Putschversuch gegen Erdogan, Bombenattentat neben dem Besiktas-Stadion, Mordanschlag in Ankara: Fühlen Sie sich in der Türkei noch sicher, Andreas Beck?
Andreas Beck, sprechen Sie gerne über Politik?
Natürlich mache ich mir Gedanken über bestimmte Geschehnisse und Entwicklungen. Trotzdem gibt es für Profisportler angenehmere Dinge, als in der Öffentlichkeit darüber zu sprechen. Momentan komme ich aber nicht drum herum.
Alleine 2016 gab es sieben größere Anschläge in der Türkei. Zuletzt das Attentat auf den russischen Botschafter in Ankara und das Bombenattentat direkt am neuen Besiktas-Stadion. Haben Sie nie an einen Wechsel gedacht?
Zugegeben: Wenn so etwas passiert, hat man schon kurz ein mulmiges Gefühl. Aber man darf nicht glauben, dass die Terroranschläge das Leben in Istanbul zum Stillstand bringen und die Leute sich in ihren Wohnungen verbarrikadieren. Die Anschläge sind fürchterlich und machen traurig, aber sie überlagern nicht alles. Die Leute sind weiterhin positiv, sie strahlen eine große Lebensfreude und Herzlichkeit aus. Das ist ein wichtiger Aspekt bei der Beurteilung einer Lebenssituation. Für mich einer der wichtigsten.
Wie haben Sie vom Bombenanschlag neben dem Besiktas-Stadion am 10. Dezember erfahren?
Wir spielten an jenem Abend gegen Bursaspor. Die Partie endete um kurz vor neun, und ich verließ das Stadion etwa 40 Minuten später. Unser Dolmetscher nahm mich mit, ich wohne nur drei Kilometer vom Stadion entfernt, mitten im Stadtteil Besiktas. Kurz nachdem ich dort angekommen war, hörten meine Frau und ich die Detonation.
Waren noch Mitspieler im Stadion?
Glücklicherweise nicht. Noch am Abend habe ich über unsere Besiktas-Whats-App-Gruppe erfahren, dass es allen gut geht. Aber das Wissen, dass nach einem Spiel von uns so viele Menschen getötet oder verletzt wurden, ist sehr beklemmend. Die Stimmung am nächsten Morgen in Kabine war daher nicht gut. Aber wir sprachen darüber, und uns war schnell klar, dass es weitergehen muss.
Wie erlebten Sie den Putschversuch auf Erdogan und seine Regierung im Juli?
Ich muss jeden Tag über die Bosporus-Brücke, denn unser Trainingsgelände liegt auf der asiatischen Seite. Kurz bevor die Brücke abgeriegelt wurde, hatte ich sie auf dem Weg nach Hause überquert. Später konnten wir die Düsenjäger hören und sehen. Danach haben mich viele Leute gefragt, wie sicher es hier noch ist. Ich finde, man sollte den Gesamtkontext sehen, Es geht in dieser ganzen Diskussion ja nicht nur um Istanbul. Momentan kann es überall auf der Welt Anschläge geben. Wir mussten es leider gerade in Berlin erleben.
-.-.-
__Aufgabe__
Setze das Interview mit Andreas Beck zur Sicherheitslage in der Türkei nach seinem letzten Satz fort.

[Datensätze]
-.-.-
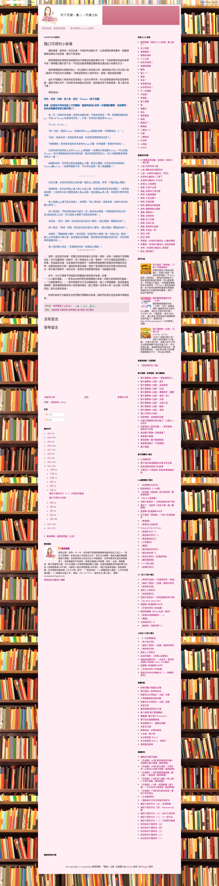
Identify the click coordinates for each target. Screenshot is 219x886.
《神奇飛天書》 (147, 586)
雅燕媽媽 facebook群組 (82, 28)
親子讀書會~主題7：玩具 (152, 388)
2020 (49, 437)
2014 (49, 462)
-.-.-
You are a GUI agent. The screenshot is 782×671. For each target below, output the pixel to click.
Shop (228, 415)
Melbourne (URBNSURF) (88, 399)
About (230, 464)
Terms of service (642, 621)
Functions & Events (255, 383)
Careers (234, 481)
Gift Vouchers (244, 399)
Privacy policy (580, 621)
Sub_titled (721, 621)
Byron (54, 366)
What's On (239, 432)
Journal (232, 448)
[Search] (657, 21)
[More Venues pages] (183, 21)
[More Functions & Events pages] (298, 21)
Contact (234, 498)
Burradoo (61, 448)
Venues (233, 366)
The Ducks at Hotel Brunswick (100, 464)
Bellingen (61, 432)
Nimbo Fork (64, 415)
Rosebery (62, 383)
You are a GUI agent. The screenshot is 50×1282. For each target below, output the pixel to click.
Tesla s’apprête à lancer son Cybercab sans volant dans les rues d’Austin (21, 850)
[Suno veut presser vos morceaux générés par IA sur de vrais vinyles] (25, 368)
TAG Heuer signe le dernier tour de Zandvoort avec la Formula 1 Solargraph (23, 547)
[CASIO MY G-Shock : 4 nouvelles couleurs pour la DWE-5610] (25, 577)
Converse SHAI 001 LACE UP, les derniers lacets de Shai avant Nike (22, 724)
-.-.-
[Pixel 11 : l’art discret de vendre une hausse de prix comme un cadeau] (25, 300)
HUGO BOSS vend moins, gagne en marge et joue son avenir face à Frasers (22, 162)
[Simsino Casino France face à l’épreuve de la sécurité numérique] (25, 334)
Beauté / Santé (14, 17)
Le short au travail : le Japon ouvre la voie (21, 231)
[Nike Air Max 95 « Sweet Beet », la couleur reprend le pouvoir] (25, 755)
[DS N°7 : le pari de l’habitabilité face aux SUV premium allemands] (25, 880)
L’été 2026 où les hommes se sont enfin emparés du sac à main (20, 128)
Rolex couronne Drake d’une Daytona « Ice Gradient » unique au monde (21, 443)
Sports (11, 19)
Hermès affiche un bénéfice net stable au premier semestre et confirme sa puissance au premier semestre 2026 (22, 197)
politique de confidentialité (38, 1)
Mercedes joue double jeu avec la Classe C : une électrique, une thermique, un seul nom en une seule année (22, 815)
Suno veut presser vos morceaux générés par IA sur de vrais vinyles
-.-.-
__Erwartete Ausgabe__
Mario Gomez hat die Türkei im Sommer wegen der politischen Situation verlassen. War das ein vorgeschobener Grund?
Glaube ich nicht. Letztlich muss jeder selbst entscheiden, wie sehr ihn die Verhältnisse belasten. Sportlich hätte er zumindest keine Gründe gehabt, den Verein zu wechseln. Wir waren gerade Meister geworden und hatten uns für die Champions League qualifiziert. Er war außerdem Torschützenkönig geworden.
Sprechen wir über Fußball. Besiktas liegt momentan auf dem zweiten Platz der Süper Lig. Tabellenführer ist Istanbul Basaksehir. Überrascht Sie das?
Basaksehir hat einen guten Kader, außerdem spielte die Mannschaft schon in der vergangenen Saison einen guten Fußball und wurde Vierter.
Trotzdem machen in Fankreisen die ersten Verschwörungstheorien die Runde. Basaksehir ist schließlich der Lieblingsverein von Präsident Recep Tayyip Erdogan.
Über so etwas mache ich mir keine Gedanken. Solche Theorien gab es teilweise auch schon in der letzten Saison. Am Ende wurden wir aber Meister.
Was haben Sie nach dem 0:6 in der Champions League gegen Kiew gedacht?
Eine ähnliche Geschichte. Da denkst du auch, dass das alles nicht wahr sein kann. So viele Entscheidungen gegen uns! Aber du darfst dich als Profi nicht mit so etwas aufhalten. Man sollte sich auf das eigene Spiel konzentrieren.
Was lief gegen Kiew falsch?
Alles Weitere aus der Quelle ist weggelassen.